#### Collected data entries
== == ==

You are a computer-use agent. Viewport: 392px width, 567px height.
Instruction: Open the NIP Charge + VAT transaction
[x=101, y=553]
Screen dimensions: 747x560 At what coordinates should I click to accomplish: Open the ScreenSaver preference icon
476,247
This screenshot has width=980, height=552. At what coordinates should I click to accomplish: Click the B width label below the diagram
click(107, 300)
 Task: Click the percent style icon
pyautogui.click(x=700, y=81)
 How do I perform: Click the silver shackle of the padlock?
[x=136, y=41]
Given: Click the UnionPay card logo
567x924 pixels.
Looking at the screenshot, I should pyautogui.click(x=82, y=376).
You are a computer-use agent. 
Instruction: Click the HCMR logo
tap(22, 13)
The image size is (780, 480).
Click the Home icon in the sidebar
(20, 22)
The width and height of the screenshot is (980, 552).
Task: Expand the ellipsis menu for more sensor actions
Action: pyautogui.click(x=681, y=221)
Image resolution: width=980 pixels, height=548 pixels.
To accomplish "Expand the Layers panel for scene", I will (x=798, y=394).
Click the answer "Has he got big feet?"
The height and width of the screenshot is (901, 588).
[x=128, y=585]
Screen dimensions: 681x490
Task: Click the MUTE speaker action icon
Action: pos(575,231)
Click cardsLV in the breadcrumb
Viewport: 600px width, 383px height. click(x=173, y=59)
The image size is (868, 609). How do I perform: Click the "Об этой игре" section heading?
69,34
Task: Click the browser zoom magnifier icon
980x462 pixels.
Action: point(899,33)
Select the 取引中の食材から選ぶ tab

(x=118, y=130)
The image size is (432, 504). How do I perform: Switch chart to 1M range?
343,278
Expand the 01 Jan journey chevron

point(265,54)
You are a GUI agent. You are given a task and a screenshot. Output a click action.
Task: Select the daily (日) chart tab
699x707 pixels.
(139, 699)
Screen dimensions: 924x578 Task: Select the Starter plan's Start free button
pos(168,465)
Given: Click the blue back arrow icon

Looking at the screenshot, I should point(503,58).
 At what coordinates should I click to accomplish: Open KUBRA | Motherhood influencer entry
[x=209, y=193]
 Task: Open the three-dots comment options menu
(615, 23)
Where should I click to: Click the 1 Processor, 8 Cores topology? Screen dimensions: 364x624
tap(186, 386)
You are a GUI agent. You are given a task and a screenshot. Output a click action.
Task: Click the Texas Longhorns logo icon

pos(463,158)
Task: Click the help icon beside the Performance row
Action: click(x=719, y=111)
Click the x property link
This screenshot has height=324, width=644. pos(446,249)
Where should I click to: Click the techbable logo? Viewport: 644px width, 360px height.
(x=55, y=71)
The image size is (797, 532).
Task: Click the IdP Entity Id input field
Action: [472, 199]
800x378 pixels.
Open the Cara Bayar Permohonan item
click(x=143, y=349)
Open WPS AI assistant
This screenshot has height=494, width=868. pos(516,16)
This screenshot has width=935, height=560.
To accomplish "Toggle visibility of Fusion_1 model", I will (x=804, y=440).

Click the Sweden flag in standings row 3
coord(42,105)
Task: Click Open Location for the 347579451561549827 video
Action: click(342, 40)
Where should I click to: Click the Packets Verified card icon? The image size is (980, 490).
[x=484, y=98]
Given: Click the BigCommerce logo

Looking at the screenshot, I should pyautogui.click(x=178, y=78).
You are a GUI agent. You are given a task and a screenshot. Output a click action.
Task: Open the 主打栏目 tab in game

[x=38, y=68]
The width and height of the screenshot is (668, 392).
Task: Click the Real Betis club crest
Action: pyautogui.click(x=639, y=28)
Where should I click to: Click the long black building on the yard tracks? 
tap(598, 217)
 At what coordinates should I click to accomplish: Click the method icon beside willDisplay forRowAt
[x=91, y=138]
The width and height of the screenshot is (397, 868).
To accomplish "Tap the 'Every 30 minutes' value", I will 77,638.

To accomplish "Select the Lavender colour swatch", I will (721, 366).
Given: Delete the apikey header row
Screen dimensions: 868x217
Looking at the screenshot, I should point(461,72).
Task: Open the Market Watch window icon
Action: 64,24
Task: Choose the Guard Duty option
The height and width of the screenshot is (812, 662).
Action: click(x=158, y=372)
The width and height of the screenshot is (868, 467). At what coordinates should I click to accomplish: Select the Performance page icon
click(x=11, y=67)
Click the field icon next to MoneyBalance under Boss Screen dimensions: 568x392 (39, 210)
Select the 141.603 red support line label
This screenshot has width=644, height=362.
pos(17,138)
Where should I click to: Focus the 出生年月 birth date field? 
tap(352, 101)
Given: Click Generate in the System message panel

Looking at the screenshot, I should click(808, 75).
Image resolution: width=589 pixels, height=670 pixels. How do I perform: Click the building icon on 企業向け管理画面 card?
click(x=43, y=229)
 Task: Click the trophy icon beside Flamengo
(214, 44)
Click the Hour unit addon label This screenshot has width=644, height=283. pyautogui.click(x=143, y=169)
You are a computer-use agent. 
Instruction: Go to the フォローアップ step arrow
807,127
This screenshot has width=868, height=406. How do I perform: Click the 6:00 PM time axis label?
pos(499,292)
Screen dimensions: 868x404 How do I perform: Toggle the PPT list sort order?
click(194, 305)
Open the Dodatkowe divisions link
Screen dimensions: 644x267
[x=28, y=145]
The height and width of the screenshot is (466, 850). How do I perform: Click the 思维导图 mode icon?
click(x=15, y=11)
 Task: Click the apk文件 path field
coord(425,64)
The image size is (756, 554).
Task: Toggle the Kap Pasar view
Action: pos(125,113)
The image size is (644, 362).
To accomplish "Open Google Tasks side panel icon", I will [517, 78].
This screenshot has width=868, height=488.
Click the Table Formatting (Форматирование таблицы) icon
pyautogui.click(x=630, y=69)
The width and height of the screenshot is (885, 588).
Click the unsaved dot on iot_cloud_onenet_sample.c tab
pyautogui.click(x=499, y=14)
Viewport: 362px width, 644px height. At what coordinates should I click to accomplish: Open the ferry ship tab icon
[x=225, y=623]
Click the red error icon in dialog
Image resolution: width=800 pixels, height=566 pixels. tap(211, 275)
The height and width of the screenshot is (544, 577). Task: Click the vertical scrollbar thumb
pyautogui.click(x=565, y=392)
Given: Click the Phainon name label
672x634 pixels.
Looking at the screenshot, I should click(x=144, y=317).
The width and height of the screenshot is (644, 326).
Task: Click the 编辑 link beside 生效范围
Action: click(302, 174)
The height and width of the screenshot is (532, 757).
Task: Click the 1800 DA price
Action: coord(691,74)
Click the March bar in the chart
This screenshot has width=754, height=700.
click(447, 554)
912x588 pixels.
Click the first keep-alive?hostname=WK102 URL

== == ==

#### Your task
Reprint the entries above in full, exactly as they are.

#### Expected output
You are a computer-use agent. Viewport: 392px width, 567px height.
Instruction: Open the NIP Charge + VAT transaction
[x=101, y=553]
Screen dimensions: 747x560 At what coordinates should I click to accomplish: Open the ScreenSaver preference icon
476,247
This screenshot has width=980, height=552. At what coordinates should I click to accomplish: Click the B width label below the diagram
click(107, 300)
 Task: Click the percent style icon
pyautogui.click(x=700, y=81)
 How do I perform: Click the silver shackle of the padlock?
[x=136, y=41]
Given: Click the UnionPay card logo
567x924 pixels.
Looking at the screenshot, I should pyautogui.click(x=82, y=376).
You are a computer-use agent. 
Instruction: Click the HCMR logo
tap(22, 13)
The image size is (780, 480).
Click the Home icon in the sidebar
(20, 22)
The width and height of the screenshot is (980, 552).
Task: Expand the ellipsis menu for more sensor actions
Action: pyautogui.click(x=681, y=221)
Image resolution: width=980 pixels, height=548 pixels.
To accomplish "Expand the Layers panel for scene", I will (x=798, y=394).
Click the answer "Has he got big feet?"
The height and width of the screenshot is (901, 588).
[x=128, y=585]
Screen dimensions: 681x490
Task: Click the MUTE speaker action icon
Action: pos(575,231)
Click cardsLV in the breadcrumb
Viewport: 600px width, 383px height. click(x=173, y=59)
The image size is (868, 609). How do I perform: Click the "Об этой игре" section heading?
69,34
Task: Click the browser zoom magnifier icon
980x462 pixels.
Action: point(899,33)
Select the 取引中の食材から選ぶ tab

(x=118, y=130)
The image size is (432, 504). How do I perform: Switch chart to 1M range?
343,278
Expand the 01 Jan journey chevron

point(265,54)
You are a GUI agent. You are given a task and a screenshot. Output a click action.
Task: Select the daily (日) chart tab
699x707 pixels.
(139, 699)
Screen dimensions: 924x578 Task: Select the Starter plan's Start free button
pos(168,465)
Given: Click the blue back arrow icon

Looking at the screenshot, I should point(503,58).
 At what coordinates should I click to accomplish: Open KUBRA | Motherhood influencer entry
[x=209, y=193]
 Task: Open the three-dots comment options menu
(615, 23)
Where should I click to: Click the 1 Processor, 8 Cores topology? Screen dimensions: 364x624
tap(186, 386)
You are a GUI agent. You are given a task and a screenshot. Output a click action.
Task: Click the Texas Longhorns logo icon

pos(463,158)
Task: Click the help icon beside the Performance row
Action: click(x=719, y=111)
Click the x property link
This screenshot has height=324, width=644. pos(446,249)
Where should I click to: Click the techbable logo? Viewport: 644px width, 360px height.
(x=55, y=71)
The image size is (797, 532).
Task: Click the IdP Entity Id input field
Action: [472, 199]
800x378 pixels.
Open the Cara Bayar Permohonan item
click(x=143, y=349)
Open WPS AI assistant
This screenshot has height=494, width=868. pos(516,16)
This screenshot has width=935, height=560.
To accomplish "Toggle visibility of Fusion_1 model", I will (x=804, y=440).

Click the Sweden flag in standings row 3
coord(42,105)
Task: Click Open Location for the 347579451561549827 video
Action: click(342, 40)
Where should I click to: Click the Packets Verified card icon? The image size is (980, 490).
[x=484, y=98]
Given: Click the BigCommerce logo

Looking at the screenshot, I should pyautogui.click(x=178, y=78).
You are a GUI agent. You are given a task and a screenshot. Output a click action.
Task: Open the 主打栏目 tab in game

[x=38, y=68]
The width and height of the screenshot is (668, 392).
Task: Click the Real Betis club crest
Action: pyautogui.click(x=639, y=28)
Where should I click to: Click the long black building on the yard tracks? 
tap(598, 217)
 At what coordinates should I click to accomplish: Click the method icon beside willDisplay forRowAt
[x=91, y=138]
The width and height of the screenshot is (397, 868).
To accomplish "Tap the 'Every 30 minutes' value", I will 77,638.

To accomplish "Select the Lavender colour swatch", I will (721, 366).
Given: Delete the apikey header row
Screen dimensions: 868x217
Looking at the screenshot, I should point(461,72).
Task: Open the Market Watch window icon
Action: 64,24
Task: Choose the Guard Duty option
The height and width of the screenshot is (812, 662).
Action: click(x=158, y=372)
The width and height of the screenshot is (868, 467). At what coordinates should I click to accomplish: Select the Performance page icon
click(x=11, y=67)
Click the field icon next to MoneyBalance under Boss Screen dimensions: 568x392 (39, 210)
Select the 141.603 red support line label
This screenshot has width=644, height=362.
pos(17,138)
Where should I click to: Focus the 出生年月 birth date field? 
tap(352, 101)
Given: Click Generate in the System message panel

Looking at the screenshot, I should click(808, 75).
Image resolution: width=589 pixels, height=670 pixels. How do I perform: Click the building icon on 企業向け管理画面 card?
click(x=43, y=229)
 Task: Click the trophy icon beside Flamengo
(214, 44)
Click the Hour unit addon label This screenshot has width=644, height=283. pyautogui.click(x=143, y=169)
You are a computer-use agent. 
Instruction: Go to the フォローアップ step arrow
807,127
This screenshot has width=868, height=406. How do I perform: Click the 6:00 PM time axis label?
pos(499,292)
Screen dimensions: 868x404 How do I perform: Toggle the PPT list sort order?
click(194, 305)
Open the Dodatkowe divisions link
Screen dimensions: 644x267
[x=28, y=145]
The height and width of the screenshot is (466, 850). How do I perform: Click the 思维导图 mode icon?
click(x=15, y=11)
 Task: Click the apk文件 path field
coord(425,64)
The image size is (756, 554).
Task: Toggle the Kap Pasar view
Action: pos(125,113)
The image size is (644, 362).
To accomplish "Open Google Tasks side panel icon", I will [517, 78].
This screenshot has width=868, height=488.
Click the Table Formatting (Форматирование таблицы) icon
pyautogui.click(x=630, y=69)
The width and height of the screenshot is (885, 588).
Click the unsaved dot on iot_cloud_onenet_sample.c tab
pyautogui.click(x=499, y=14)
Viewport: 362px width, 644px height. At what coordinates should I click to accomplish: Open the ferry ship tab icon
[x=225, y=623]
Click the red error icon in dialog
Image resolution: width=800 pixels, height=566 pixels. tap(211, 275)
The height and width of the screenshot is (544, 577). Task: Click the vertical scrollbar thumb
pyautogui.click(x=565, y=392)
Given: Click the Phainon name label
672x634 pixels.
Looking at the screenshot, I should click(x=144, y=317).
The width and height of the screenshot is (644, 326).
Task: Click the 编辑 link beside 生效范围
Action: click(302, 174)
The height and width of the screenshot is (532, 757).
Task: Click the 1800 DA price
Action: coord(691,74)
Click the March bar in the chart
This screenshot has width=754, height=700.
click(447, 554)
912x588 pixels.
Click the first keep-alive?hostname=WK102 URL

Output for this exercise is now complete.